*EXERCISE GOAL*:
Restate the entries word for word and skip every image.

-- SUPPLIED MATERIAL follows --

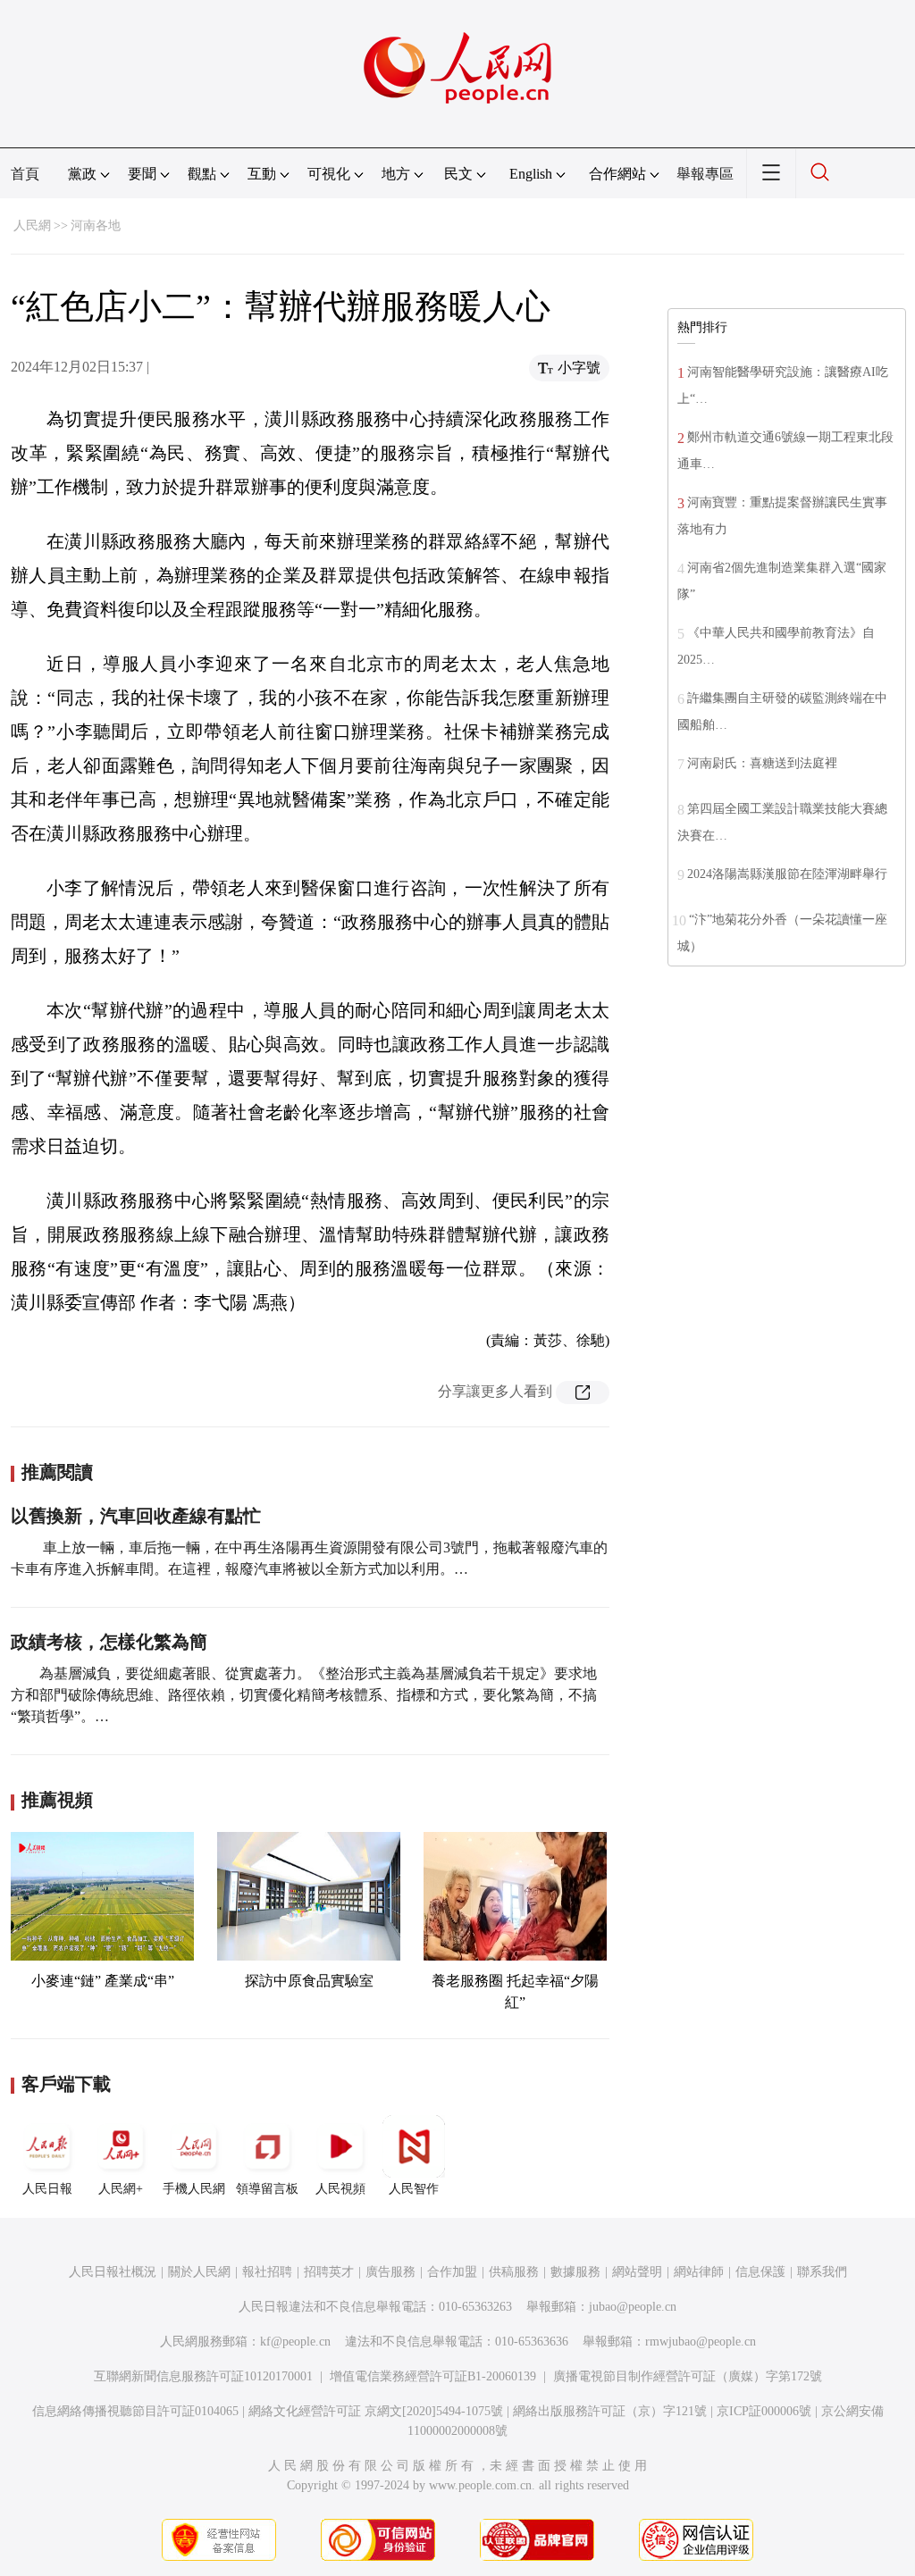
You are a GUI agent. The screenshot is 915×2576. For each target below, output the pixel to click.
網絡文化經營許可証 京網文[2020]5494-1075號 (375, 2411)
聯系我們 (822, 2272)
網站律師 (699, 2272)
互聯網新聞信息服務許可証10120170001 (203, 2376)
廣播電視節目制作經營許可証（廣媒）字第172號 (687, 2376)
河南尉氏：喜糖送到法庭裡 (762, 763)
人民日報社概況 (112, 2272)
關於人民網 (199, 2272)
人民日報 (47, 2188)
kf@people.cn (295, 2341)
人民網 (32, 225)
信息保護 (760, 2272)
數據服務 (575, 2272)
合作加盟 (452, 2272)
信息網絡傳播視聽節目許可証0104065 (135, 2411)
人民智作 (414, 2188)
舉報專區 (705, 173)
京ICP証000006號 (764, 2411)
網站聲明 (637, 2272)
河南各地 (96, 225)
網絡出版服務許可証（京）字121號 (610, 2411)
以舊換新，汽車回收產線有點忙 (136, 1516)
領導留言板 (267, 2188)
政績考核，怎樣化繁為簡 (109, 1642)
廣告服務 (390, 2272)
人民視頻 (340, 2188)
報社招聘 (267, 2272)
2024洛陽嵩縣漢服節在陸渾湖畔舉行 (787, 874)
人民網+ (120, 2188)
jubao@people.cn (632, 2306)
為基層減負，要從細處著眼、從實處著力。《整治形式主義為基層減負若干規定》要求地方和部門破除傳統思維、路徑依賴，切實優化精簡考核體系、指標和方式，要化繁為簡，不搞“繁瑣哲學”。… (304, 1695)
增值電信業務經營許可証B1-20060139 (433, 2376)
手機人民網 (194, 2188)
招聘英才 (329, 2272)
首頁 (25, 173)
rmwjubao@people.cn (700, 2341)
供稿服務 (514, 2272)
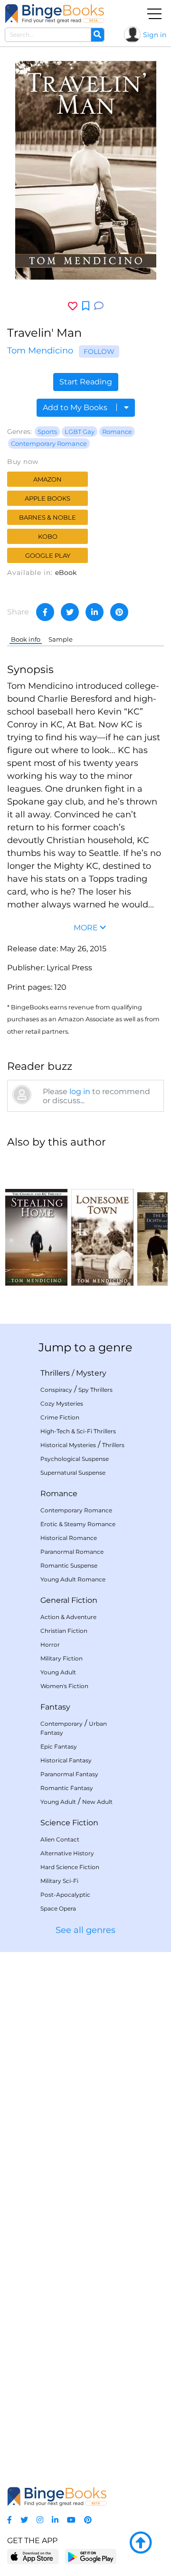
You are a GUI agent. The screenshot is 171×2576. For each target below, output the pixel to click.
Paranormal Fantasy (69, 1774)
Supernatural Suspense (72, 1472)
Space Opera (58, 1908)
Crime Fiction (59, 1417)
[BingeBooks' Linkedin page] (55, 2520)
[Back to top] (140, 2543)
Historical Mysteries (68, 1445)
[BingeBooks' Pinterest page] (88, 2520)
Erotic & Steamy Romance (77, 1524)
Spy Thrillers (95, 1389)
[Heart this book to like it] (72, 306)
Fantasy (55, 1706)
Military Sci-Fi (59, 1880)
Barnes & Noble (47, 517)
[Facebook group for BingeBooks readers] (9, 2520)
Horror (50, 1644)
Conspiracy (56, 1389)
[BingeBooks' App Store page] (33, 2557)
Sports (47, 431)
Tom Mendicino (40, 350)
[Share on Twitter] (70, 612)
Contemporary (61, 1723)
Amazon (47, 479)
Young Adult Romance (72, 1579)
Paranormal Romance (72, 1551)
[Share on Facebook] (45, 612)
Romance (117, 431)
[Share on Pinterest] (119, 612)
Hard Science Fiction (69, 1867)
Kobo (47, 536)
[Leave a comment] (99, 306)
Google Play (47, 555)
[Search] (97, 34)
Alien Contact (59, 1839)
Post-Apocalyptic (65, 1894)
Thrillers (55, 1373)
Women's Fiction (64, 1686)
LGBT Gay (80, 431)
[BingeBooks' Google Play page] (90, 2556)
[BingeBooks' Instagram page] (40, 2520)
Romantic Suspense (68, 1565)
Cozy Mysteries (61, 1403)
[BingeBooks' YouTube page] (71, 2520)
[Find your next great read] (54, 13)
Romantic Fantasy (66, 1787)
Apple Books (47, 498)
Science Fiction (69, 1822)
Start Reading (85, 381)
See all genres (85, 1930)
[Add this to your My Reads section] (85, 306)
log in (79, 1091)
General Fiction (68, 1600)
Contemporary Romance (49, 443)
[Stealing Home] (36, 1221)
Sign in (154, 34)
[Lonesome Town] (102, 1221)
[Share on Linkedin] (95, 612)
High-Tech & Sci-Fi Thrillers (78, 1431)
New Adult (97, 1801)
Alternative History (67, 1853)
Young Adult (58, 1672)
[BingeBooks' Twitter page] (24, 2520)
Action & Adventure (68, 1616)
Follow (99, 351)
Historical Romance (68, 1537)
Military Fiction (61, 1658)
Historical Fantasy (66, 1760)
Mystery (91, 1373)
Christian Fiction (63, 1630)
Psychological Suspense (74, 1458)
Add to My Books (76, 407)
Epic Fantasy (58, 1746)
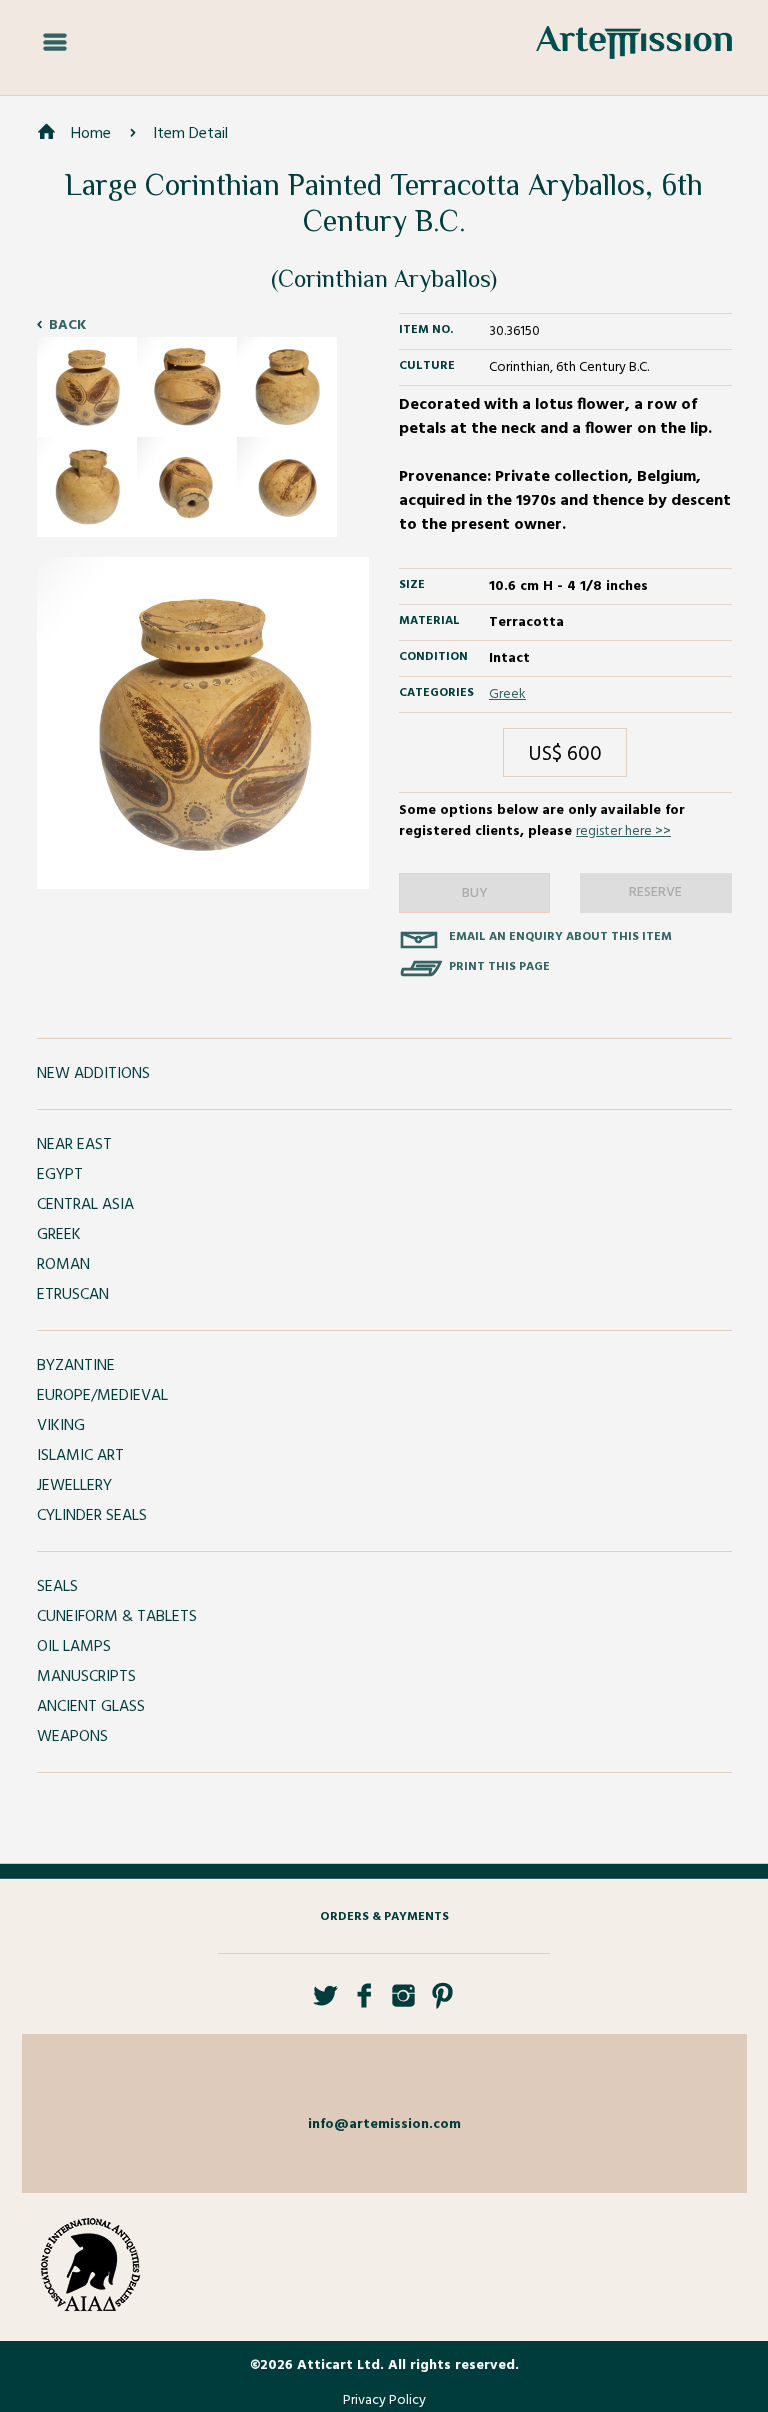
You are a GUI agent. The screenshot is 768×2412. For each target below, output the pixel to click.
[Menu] (55, 43)
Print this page (499, 967)
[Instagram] (403, 2003)
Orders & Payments (384, 1917)
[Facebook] (364, 2003)
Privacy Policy (384, 2400)
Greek (507, 694)
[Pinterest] (442, 2003)
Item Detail (190, 134)
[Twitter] (325, 2003)
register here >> (623, 831)
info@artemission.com (384, 2124)
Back (67, 325)
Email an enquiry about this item (560, 937)
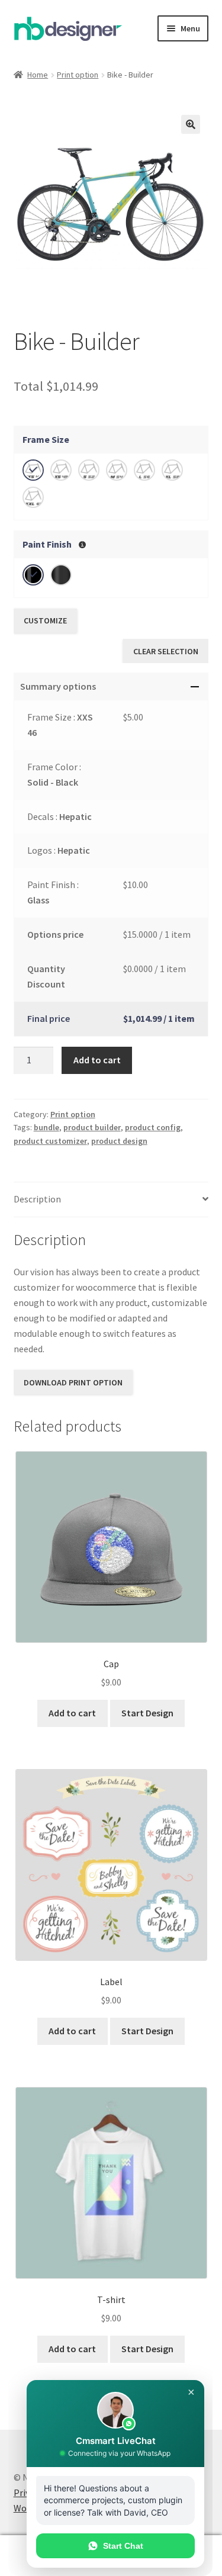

-- SUPPLIED MATERIAL concluded --

*OUTPUT FOR THIS TASK*:
You are a GUI agent. The screenshot is 915×2576. For each target below, output the pixel to click.
網絡文化經營許可証 京網文[2020]5494-1075號 (375, 2411)
聯系我們 (822, 2272)
網站律師 (699, 2272)
互聯網新聞信息服務許可証10120170001 (203, 2376)
廣播電視節目制作經營許可証（廣媒）字第172號 (687, 2376)
河南尉氏：喜糖送到法庭裡 (762, 763)
人民日報社概況 (112, 2272)
關於人民網 (199, 2272)
人民日報 (47, 2188)
kf@people.cn (295, 2341)
人民網 (32, 225)
信息保護 (760, 2272)
數據服務 (575, 2272)
合作加盟 (452, 2272)
信息網絡傳播視聽節目許可証0104065 (135, 2411)
人民智作 (414, 2188)
舉報專區 (705, 173)
京ICP証000006號 (764, 2411)
網站聲明 (637, 2272)
河南各地 (96, 225)
網絡出版服務許可証（京）字121號 (610, 2411)
以舊換新，汽車回收產線有點忙 (136, 1516)
領導留言板 (267, 2188)
政績考核，怎樣化繁為簡 (109, 1642)
廣告服務 (390, 2272)
人民視頻 (340, 2188)
報社招聘 (267, 2272)
2024洛陽嵩縣漢服節在陸渾湖畔舉行 (787, 874)
人民網+ (120, 2188)
jubao@people.cn (632, 2306)
為基層減負，要從細處著眼、從實處著力。《整治形式主義為基層減負若干規定》要求地方和部門破除傳統思維、路徑依賴，切實優化精簡考核體系、指標和方式，要化繁為簡，不搞“繁瑣哲學”。… (304, 1695)
增值電信業務經營許可証B1-20060139 (433, 2376)
手機人民網 (194, 2188)
招聘英才 (329, 2272)
首頁 (25, 173)
rmwjubao@people.cn (700, 2341)
供稿服務 (514, 2272)
You are a GUI agent. The screenshot is 171×2576. For each target below, output the pixel to click.
Paranormal Fantasy (69, 1774)
Supernatural Suspense (72, 1472)
Space Opera (58, 1908)
Crime Fiction (59, 1417)
[BingeBooks' Linkedin page] (55, 2520)
[Back to top] (140, 2543)
Historical Mysteries (68, 1445)
[BingeBooks' Pinterest page] (88, 2520)
Erotic & Steamy Romance (77, 1524)
Spy Thrillers (95, 1389)
[Heart this book to like it] (72, 306)
Fantasy (55, 1706)
Military Sci-Fi (59, 1880)
Barnes & Noble (47, 517)
[Facebook group for BingeBooks readers] (9, 2520)
Horror (50, 1644)
Conspiracy (56, 1389)
[BingeBooks' App Store page] (33, 2557)
Sports (47, 431)
Tom Mendicino (40, 350)
[Share on Twitter] (70, 612)
Contemporary (61, 1723)
Amazon (47, 479)
Young Adult Romance (72, 1579)
Paranormal Romance (72, 1551)
[Share on Facebook] (45, 612)
Romance (117, 431)
[Share on Pinterest] (119, 612)
Hard Science Fiction (69, 1867)
Kobo (47, 536)
[Leave a comment] (99, 306)
Google Play (47, 555)
[Search] (97, 34)
Alien Contact (59, 1839)
Post-Apocalyptic (65, 1894)
Thrillers (55, 1373)
Women's Fiction (64, 1686)
LGBT Gay (80, 431)
[BingeBooks' Google Play page] (90, 2556)
[BingeBooks' Instagram page] (40, 2520)
Romantic Suspense (68, 1565)
Cozy Mysteries (61, 1403)
[BingeBooks' YouTube page] (71, 2520)
[Find your next great read] (54, 13)
Romantic Fantasy (66, 1787)
Apple Books (47, 498)
Science Fiction (69, 1822)
Start Reading (85, 381)
See all genres (85, 1930)
[Add this to your My Reads section] (85, 306)
log in (79, 1091)
General Fiction (68, 1600)
Contemporary Romance (49, 443)
[Stealing Home] (36, 1221)
Sign in (154, 34)
[Lonesome Town] (102, 1221)
[Share on Linkedin] (95, 612)
High-Tech & Sci-Fi Thrillers (78, 1431)
New Adult (97, 1801)
Alternative History (67, 1853)
Young Adult (58, 1672)
[BingeBooks' Twitter page] (24, 2520)
Action & Adventure (68, 1616)
Follow (99, 351)
Historical Romance (68, 1537)
Military Fiction (61, 1658)
Historical Fantasy (66, 1760)
Mystery (91, 1373)
Christian Fiction (63, 1630)
Psychological Suspense (74, 1458)
Add to My Books (76, 407)
Epic Fantasy (58, 1746)
You are a GUI agent. The screenshot is 768×2412. For each target below, output the pixel to click.
[Menu] (55, 43)
Print this page (499, 967)
[Instagram] (403, 2003)
Orders & Payments (384, 1917)
[Facebook] (364, 2003)
Privacy Policy (384, 2400)
Greek (507, 694)
[Pinterest] (442, 2003)
Item Detail (190, 134)
[Twitter] (325, 2003)
register here >> (623, 831)
info@artemission.com (384, 2124)
Back (67, 325)
Email an enquiry about this item (560, 937)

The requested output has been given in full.